◆ BRANO:

E’ in questo disperato desiderio di un altrove ultimo, di una morte inappartenente e sradicata dal “qui” dove l’esistenza è costretta per destino, o per necessità, o forse per quell’amore così prepotente e sfrenato da restare sempre e irrimediabilmente inappagato, che esplode l’espressione del rifiuto della terra com’è nel suo presente.
Ma c’è quel “doverti amare”: come una costrizione all’amore determinata da un senso di legame filiale impossibile da disconoscere, irrinunciabile, un nodo al cuore che non si può slegare e che fa sempre più male perché sempre più si fa disperato affetto.
Non dice, Vittorio Bodini, quale sia l’altro luogo; non c’è, per Vittorio Bodini, un altro amore per un’altra terra. C’è soltanto lo straziante sentimento di una insofferenza del “qui”; c’è soltanto l’aspirazione ad una fuga che coincida con una dissolvenza anche del possibile ricordo che si può lasciare negli altri che rimangono lì dove un giornale loda la guardia campestre che spara sui ladri di chiocciole.
Il ritorno si rende sopportabile soltanto se contempla la possibilità di una trasformazione, di un diventare “altro” dall’essere, per riappropriarsi di un senso originario che è stato perduto o rifiutato.
Ogni partenza di Bodini è sempre impregnata del senso di un addio anche quando questo senso racchiude la prefigurazione di un ritorno.

◆ ESTRATTO DEI DATI:
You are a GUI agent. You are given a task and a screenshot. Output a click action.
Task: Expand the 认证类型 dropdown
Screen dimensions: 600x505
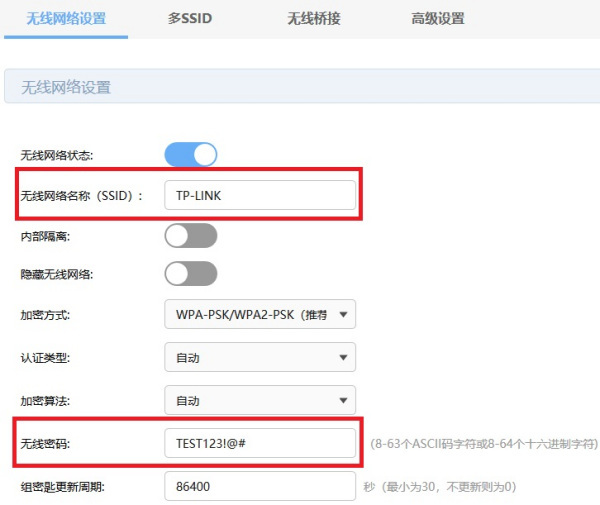[260, 357]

◆ ISTRUZIONI:
1. Trascrivi dal brano su Vittorio Bodini il passo che comincia con le parole "Ma c’è quel" e si chiude con "ladri di chiocciole.", comprese entrambe.
2. Nel brano su Vittorio Bodini, chi viene lodato dal giornale?

◆ SOLUZIONI:
1.
Ma c’è quel “doverti amare”: come una costrizione all’amore determinata da un senso di legame filiale impossibile da disconoscere, irrinunciabile, un nodo al cuore che non si può slegare e che fa sempre più male perché sempre più si fa disperato affetto.
Non dice, Vittorio Bodini, quale sia l’altro luogo; non c’è, per Vittorio Bodini, un altro amore per un’altra terra. C’è soltanto lo straziante sentimento di una insofferenza del “qui”; c’è soltanto l’aspirazione ad una fuga che coincida con una dissolvenza anche del possibile ricordo che si può lasciare negli altri che rimangono lì dove un giornale loda la guardia campestre che spara sui ladri di chiocciole.

2. La guardia campestre che spara sui ladri di chiocciole.